## Problem
Copy out every line of the listing in which "will" appears.

## Provided data
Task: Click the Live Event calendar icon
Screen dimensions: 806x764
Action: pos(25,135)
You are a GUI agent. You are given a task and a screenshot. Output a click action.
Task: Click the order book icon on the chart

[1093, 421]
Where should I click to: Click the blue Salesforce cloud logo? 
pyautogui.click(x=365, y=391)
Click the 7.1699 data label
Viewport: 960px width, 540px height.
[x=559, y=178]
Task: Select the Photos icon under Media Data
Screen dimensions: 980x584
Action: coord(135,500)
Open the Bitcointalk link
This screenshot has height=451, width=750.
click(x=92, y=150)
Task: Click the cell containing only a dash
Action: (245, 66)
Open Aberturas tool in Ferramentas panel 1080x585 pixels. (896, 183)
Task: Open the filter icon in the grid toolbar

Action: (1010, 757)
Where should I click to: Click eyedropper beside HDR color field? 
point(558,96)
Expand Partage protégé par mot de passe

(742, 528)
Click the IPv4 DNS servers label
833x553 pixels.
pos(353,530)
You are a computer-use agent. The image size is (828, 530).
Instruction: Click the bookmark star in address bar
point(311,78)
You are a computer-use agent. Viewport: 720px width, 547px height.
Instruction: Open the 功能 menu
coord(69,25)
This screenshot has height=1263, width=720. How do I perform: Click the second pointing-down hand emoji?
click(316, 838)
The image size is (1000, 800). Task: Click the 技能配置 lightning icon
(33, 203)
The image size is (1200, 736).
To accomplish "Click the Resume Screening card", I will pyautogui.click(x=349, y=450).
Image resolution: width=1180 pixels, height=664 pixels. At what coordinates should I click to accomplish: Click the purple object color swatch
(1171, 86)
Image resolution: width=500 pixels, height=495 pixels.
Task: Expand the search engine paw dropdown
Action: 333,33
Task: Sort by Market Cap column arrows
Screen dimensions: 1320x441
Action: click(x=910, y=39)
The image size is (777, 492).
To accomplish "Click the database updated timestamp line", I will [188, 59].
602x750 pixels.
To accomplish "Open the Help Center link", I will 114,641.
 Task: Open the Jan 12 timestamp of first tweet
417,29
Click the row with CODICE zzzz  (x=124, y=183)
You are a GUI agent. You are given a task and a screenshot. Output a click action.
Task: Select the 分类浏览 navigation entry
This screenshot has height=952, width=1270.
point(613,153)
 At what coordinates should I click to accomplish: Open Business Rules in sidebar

## Result of the exercise
To accomplish "Click the Resume Screening card", I will pyautogui.click(x=349, y=450).
To accomplish "Click the database updated timestamp line", I will [188, 59].
To accomplish "Open the Help Center link", I will 114,641.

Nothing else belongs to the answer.